### Aim of the exercise
Rewrite the material below as a numbered list, dropping any blank lines and leaving out the pictures.

______________________________

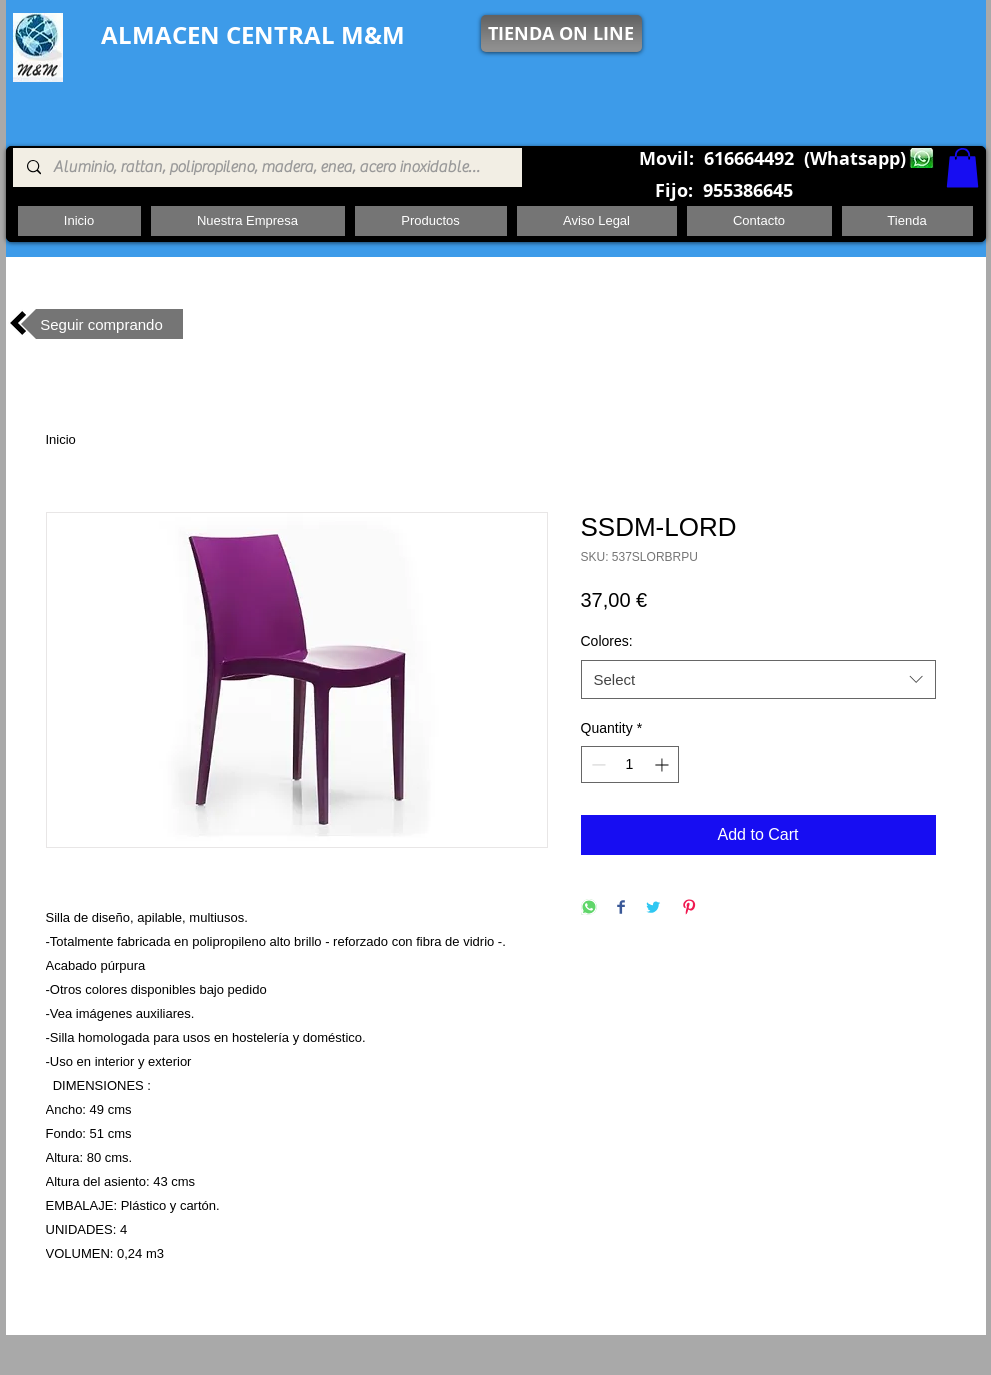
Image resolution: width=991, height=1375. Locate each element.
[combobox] (758, 679)
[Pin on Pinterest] (689, 908)
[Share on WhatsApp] (589, 908)
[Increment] (663, 764)
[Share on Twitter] (653, 908)
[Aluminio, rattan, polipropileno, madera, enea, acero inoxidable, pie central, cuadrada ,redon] (266, 167)
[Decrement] (596, 764)
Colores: (607, 641)
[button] (962, 167)
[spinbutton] (630, 764)
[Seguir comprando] (102, 324)
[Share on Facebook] (621, 908)
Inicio (61, 439)
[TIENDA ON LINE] (561, 33)
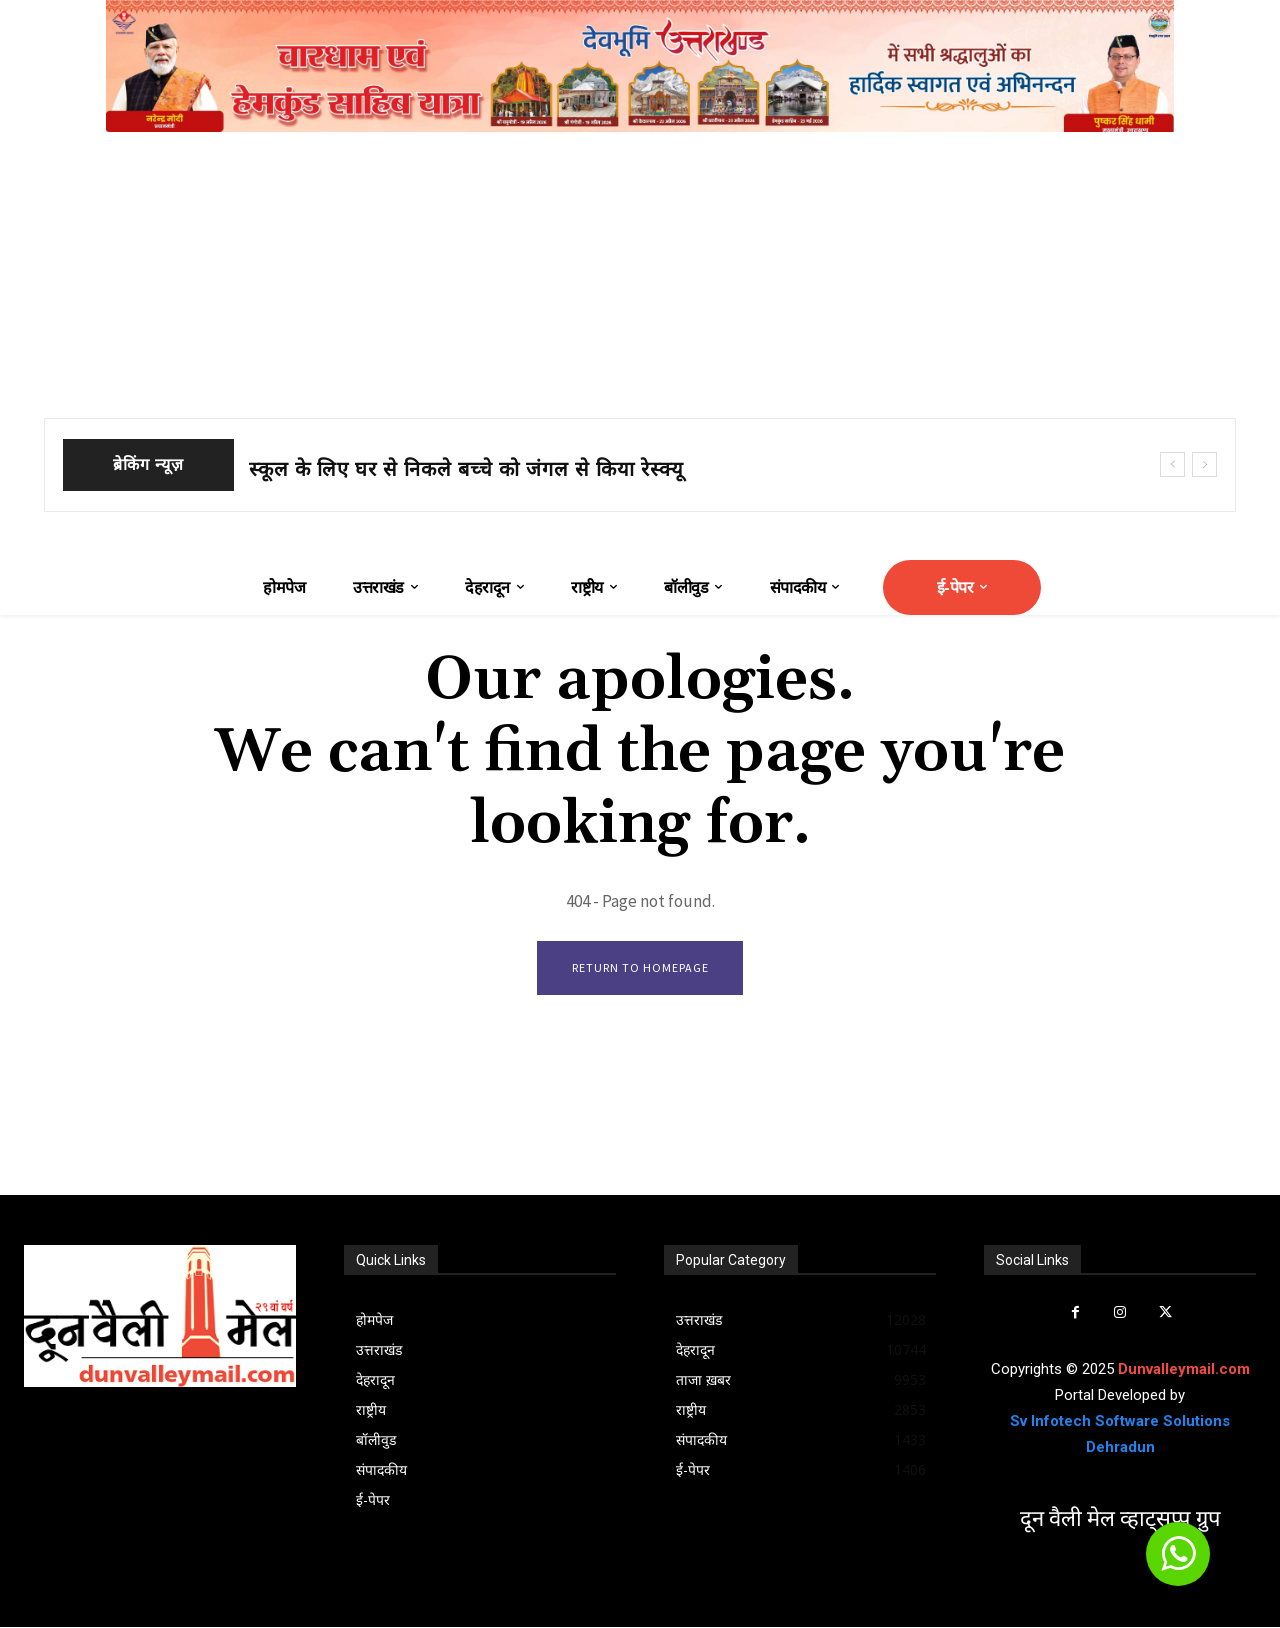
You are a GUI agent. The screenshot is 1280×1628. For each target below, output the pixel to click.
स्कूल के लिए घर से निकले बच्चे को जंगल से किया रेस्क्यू (466, 469)
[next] (1204, 464)
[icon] (1178, 1563)
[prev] (1172, 464)
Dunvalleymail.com (1184, 1370)
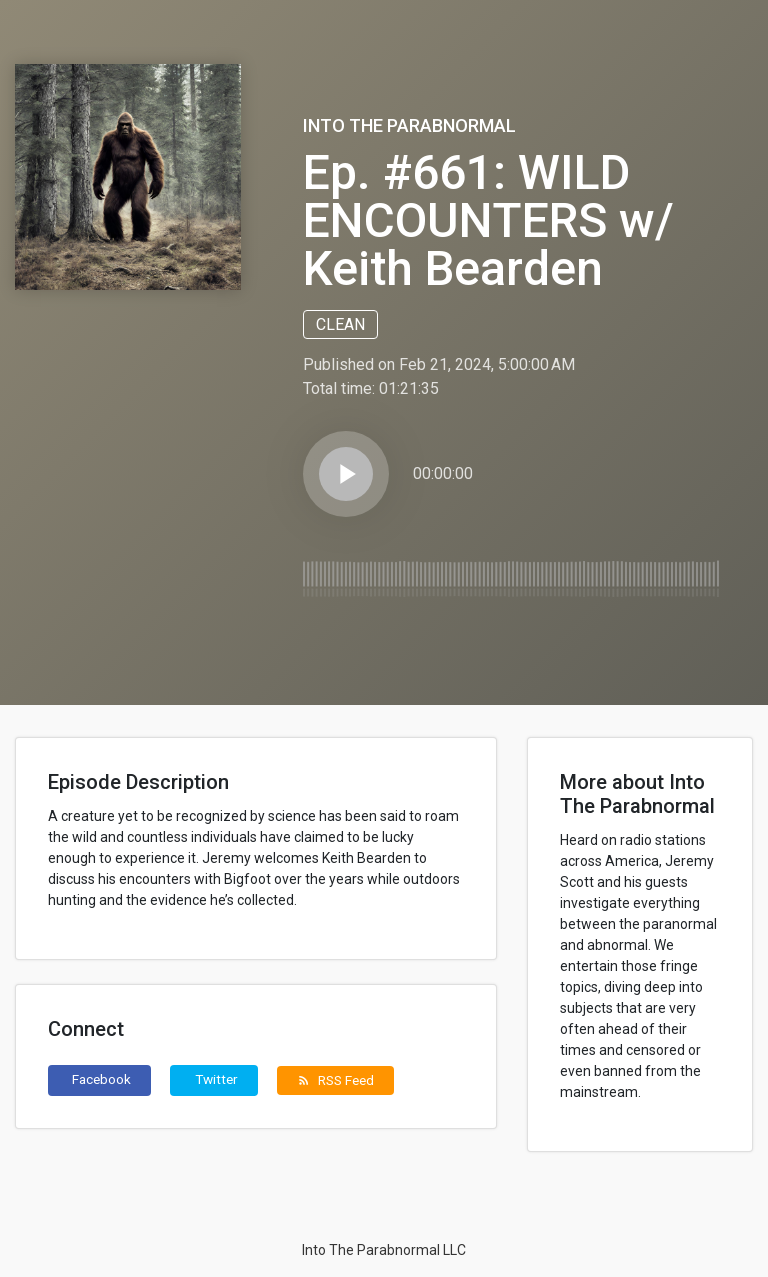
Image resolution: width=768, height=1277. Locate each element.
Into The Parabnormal (409, 125)
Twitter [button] (216, 1079)
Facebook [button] (101, 1079)
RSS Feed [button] (335, 1080)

______________________________

### Expected answer
1. Image resolution: width=991, height=1375. Locate each element.
2. [combobox] (758, 679)
3. [Pin on Pinterest] (689, 908)
4. [Share on WhatsApp] (589, 908)
5. [Increment] (663, 764)
6. [Share on Twitter] (653, 908)
7. [Aluminio, rattan, polipropileno, madera, enea, acero inoxidable, pie central, cuadrada ,redon] (266, 167)
8. [Decrement] (596, 764)
9. Colores: (607, 641)
10. [button] (962, 167)
11. [spinbutton] (630, 764)
12. [Seguir comprando] (102, 324)
13. [Share on Facebook] (621, 908)
14. Inicio (61, 439)
15. [TIENDA ON LINE] (561, 33)
16. You are a GUI agent. The screenshot is 1280×1628. For each target below, output the pixel to click.
17. स्कूल के लिए घर से निकले बच्चे को जंगल से किया रेस्क्यू (466, 469)
18. [next] (1204, 464)
19. [icon] (1178, 1563)
20. [prev] (1172, 464)
21. Dunvalleymail.com (1184, 1370)
22. Image resolution: width=768, height=1277. Locate each element.
23. Into The Parabnormal (409, 125)
24. Twitter [button] (216, 1079)
25. Facebook [button] (101, 1079)
26. RSS Feed [button] (335, 1080)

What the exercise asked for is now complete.